Divorce wasn’t suppose to happen to ME. On my mom’s side, my grandparents were married 70 years. My dad’s parents made it to 30+ years before my grandpa had a heart attack and met an early death. My parents are going strong with over 40 years of marriage under their belt. On my (former) husband’s side, both of his grandparents had very long marriages till death do we part and his parents celebrated their 50th wedding anniversary. Added together – – I did the math – – there is over 300 years of marriage that preceded us in these 2 generations.
Surely we were immune to divorce! Divorce was a non-issue. We vowed not to. We both believed the “D” word wasn’t to be said out loud. As if this wasn’t enough protection, we also had our Christian faith. Not only did we not not want divorce, but we knew God didn’t want it for us either. Seriously, there was no possible way we would end up divorced.

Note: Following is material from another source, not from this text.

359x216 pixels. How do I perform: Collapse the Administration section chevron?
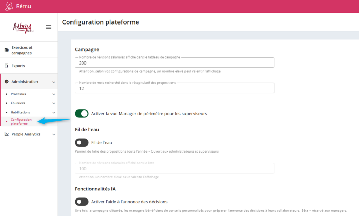pyautogui.click(x=54, y=82)
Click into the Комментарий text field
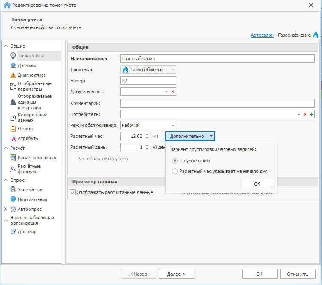 217,103
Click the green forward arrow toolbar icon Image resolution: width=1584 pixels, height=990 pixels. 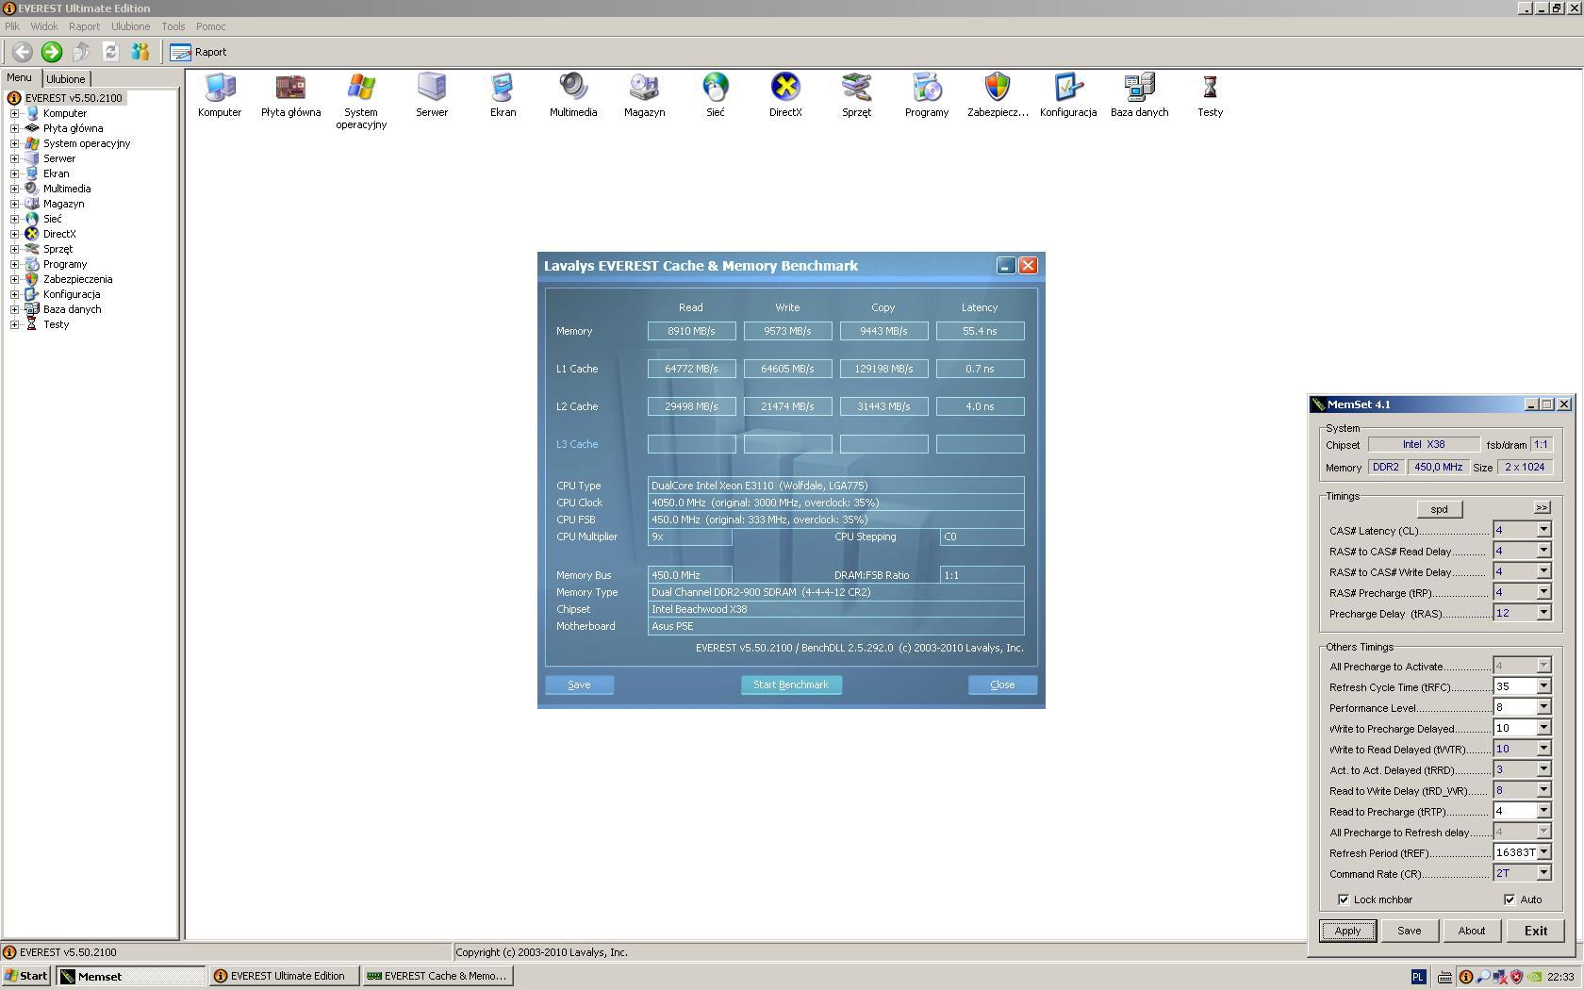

But then it happened. In year 17, our marriage came to an end. I would say abrupt end (to be dramatic), but truth is, the process was a slow erosion. Over time, the scales tipped, the holes could no longer be plugged or patched, and the damn broke.
How do I make sense of the outcome? In short, it’s because we had a cracked foundation. Strong solid marriages require trust, honesty, teamwork, safety, and fidelity. Sadly, he broke these agreements and codes of conduct early on. His deception and lack of repair set our marriage on shaky ground. I decided I can’t do marriage without these essential components.